(Rows of pointing data)
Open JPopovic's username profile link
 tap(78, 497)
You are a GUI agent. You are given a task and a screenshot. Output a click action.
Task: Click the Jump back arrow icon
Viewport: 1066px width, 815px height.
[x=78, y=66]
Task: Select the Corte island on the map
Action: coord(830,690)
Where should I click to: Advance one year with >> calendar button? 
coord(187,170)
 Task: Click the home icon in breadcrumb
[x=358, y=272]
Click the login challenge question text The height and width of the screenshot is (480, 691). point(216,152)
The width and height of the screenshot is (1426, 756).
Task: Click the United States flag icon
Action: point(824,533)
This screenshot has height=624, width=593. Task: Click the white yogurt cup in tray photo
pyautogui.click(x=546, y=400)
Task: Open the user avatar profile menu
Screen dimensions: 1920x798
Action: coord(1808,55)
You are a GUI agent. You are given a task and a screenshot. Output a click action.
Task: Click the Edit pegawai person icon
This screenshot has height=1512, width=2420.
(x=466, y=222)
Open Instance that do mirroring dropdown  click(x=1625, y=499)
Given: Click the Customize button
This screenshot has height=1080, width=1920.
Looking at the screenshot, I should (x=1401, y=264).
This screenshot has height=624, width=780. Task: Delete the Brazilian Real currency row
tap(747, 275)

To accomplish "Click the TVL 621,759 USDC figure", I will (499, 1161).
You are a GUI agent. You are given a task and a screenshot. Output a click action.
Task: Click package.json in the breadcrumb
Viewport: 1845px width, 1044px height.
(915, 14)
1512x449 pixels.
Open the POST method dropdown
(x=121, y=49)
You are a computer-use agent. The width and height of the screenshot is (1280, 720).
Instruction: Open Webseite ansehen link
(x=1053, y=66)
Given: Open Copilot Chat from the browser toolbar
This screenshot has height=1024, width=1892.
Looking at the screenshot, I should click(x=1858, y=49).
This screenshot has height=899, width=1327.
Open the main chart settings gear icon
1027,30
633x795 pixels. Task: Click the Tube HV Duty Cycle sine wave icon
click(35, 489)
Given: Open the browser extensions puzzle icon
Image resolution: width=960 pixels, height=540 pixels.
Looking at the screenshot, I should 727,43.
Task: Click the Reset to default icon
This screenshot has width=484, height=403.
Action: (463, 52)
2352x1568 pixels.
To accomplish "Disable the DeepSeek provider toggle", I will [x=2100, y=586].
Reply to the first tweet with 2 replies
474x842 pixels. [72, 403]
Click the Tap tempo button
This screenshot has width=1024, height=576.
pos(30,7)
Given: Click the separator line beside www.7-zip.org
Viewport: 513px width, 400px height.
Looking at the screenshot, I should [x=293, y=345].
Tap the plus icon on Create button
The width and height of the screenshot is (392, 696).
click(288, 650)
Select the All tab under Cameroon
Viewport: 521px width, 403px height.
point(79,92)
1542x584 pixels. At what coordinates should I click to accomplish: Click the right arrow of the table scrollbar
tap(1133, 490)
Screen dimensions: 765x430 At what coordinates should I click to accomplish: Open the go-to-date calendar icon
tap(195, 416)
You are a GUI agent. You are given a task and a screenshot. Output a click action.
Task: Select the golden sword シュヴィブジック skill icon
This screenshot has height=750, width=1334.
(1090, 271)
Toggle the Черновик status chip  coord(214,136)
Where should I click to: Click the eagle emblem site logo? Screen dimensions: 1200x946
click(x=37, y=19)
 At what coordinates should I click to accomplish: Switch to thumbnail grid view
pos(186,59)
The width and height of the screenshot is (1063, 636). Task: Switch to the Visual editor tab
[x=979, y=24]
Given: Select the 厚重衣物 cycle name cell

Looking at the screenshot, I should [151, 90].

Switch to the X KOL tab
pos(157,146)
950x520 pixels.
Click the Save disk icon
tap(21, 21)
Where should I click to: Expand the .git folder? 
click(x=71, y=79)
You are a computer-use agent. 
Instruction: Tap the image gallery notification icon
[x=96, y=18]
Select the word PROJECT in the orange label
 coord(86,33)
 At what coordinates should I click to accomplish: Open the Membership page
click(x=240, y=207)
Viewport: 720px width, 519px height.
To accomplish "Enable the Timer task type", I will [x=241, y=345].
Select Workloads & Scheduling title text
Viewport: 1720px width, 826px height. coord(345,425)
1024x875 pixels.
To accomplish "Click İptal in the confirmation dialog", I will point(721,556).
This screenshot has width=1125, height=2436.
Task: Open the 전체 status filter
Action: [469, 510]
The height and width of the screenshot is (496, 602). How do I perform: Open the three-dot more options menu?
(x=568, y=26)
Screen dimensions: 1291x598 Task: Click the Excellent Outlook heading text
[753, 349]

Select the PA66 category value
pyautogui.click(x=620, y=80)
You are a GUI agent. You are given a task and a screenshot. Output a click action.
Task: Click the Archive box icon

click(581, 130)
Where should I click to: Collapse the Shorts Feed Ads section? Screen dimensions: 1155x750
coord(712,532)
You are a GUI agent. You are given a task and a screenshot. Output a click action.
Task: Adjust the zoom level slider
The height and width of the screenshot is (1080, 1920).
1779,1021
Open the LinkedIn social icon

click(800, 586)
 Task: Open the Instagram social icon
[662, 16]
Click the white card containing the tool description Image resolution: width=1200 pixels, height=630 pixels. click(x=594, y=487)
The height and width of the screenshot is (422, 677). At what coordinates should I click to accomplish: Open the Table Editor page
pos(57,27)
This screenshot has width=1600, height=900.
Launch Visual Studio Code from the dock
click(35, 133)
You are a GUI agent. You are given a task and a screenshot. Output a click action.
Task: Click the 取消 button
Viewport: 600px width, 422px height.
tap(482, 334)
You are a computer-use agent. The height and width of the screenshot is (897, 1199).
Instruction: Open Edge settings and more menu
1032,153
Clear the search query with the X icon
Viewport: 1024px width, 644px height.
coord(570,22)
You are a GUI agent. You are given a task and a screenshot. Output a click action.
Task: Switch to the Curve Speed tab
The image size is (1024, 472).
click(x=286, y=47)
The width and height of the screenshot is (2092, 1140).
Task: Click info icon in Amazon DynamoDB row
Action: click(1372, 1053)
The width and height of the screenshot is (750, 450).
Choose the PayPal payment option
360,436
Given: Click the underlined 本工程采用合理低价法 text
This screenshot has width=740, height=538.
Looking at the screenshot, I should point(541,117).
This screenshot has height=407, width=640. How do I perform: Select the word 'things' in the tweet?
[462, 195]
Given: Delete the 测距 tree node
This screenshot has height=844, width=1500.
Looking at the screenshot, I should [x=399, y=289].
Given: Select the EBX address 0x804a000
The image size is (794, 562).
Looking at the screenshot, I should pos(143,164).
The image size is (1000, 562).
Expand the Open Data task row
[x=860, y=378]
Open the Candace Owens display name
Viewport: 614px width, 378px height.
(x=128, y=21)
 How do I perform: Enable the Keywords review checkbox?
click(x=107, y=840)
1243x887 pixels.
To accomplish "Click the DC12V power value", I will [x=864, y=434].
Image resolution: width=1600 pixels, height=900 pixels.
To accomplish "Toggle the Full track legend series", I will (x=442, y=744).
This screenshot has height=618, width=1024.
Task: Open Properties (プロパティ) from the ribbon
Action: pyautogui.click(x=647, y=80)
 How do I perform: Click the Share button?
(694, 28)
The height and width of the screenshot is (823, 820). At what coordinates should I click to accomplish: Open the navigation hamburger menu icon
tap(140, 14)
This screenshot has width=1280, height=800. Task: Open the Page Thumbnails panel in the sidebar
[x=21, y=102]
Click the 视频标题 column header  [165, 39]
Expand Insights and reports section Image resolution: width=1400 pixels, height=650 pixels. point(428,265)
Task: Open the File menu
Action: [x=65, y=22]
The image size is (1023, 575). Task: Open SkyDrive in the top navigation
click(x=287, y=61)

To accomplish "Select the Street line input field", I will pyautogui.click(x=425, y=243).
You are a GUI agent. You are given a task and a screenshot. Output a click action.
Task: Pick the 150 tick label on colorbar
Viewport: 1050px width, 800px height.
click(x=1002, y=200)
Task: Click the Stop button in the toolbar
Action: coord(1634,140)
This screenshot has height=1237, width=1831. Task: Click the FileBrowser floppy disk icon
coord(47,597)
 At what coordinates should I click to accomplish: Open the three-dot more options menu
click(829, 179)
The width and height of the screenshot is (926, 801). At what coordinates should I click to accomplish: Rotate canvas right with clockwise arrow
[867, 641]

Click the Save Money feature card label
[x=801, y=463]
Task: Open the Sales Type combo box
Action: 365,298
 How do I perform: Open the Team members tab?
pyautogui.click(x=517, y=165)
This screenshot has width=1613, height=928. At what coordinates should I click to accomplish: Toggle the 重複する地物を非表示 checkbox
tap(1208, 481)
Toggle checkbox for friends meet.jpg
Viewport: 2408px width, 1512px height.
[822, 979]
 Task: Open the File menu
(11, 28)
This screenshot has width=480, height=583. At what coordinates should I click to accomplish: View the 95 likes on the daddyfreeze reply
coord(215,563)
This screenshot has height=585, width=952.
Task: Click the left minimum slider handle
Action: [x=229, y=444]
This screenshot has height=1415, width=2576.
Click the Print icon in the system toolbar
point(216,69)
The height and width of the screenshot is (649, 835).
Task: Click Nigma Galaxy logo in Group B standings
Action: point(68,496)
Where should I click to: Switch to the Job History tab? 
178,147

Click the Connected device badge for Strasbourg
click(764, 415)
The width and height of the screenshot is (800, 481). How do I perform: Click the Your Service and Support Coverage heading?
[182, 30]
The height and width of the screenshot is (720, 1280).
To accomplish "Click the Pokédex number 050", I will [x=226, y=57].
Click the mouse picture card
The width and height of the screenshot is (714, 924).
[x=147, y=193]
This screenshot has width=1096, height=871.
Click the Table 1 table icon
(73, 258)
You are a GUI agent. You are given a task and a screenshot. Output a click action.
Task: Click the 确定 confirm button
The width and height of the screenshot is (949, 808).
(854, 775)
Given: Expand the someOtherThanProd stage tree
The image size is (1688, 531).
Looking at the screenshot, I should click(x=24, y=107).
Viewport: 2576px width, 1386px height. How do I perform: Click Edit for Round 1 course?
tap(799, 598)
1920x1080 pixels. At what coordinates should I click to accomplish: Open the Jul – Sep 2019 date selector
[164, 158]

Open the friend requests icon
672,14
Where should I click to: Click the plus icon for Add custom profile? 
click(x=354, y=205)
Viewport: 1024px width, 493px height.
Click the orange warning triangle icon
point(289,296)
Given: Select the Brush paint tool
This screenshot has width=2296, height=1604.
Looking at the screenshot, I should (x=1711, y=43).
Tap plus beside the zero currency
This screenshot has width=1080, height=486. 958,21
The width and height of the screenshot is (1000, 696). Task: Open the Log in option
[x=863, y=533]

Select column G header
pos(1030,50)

[Challenge] Copy out the lines of the material word for word, beginning at the line that contains "Given: Delete the 测距 tree node" and stopping after the line that contains "[x=860, y=378]".

[Answer to the exercise]
Given: Delete the 测距 tree node
This screenshot has height=844, width=1500.
Looking at the screenshot, I should [x=399, y=289].
Given: Select the EBX address 0x804a000
The image size is (794, 562).
Looking at the screenshot, I should pos(143,164).
The image size is (1000, 562).
Expand the Open Data task row
[x=860, y=378]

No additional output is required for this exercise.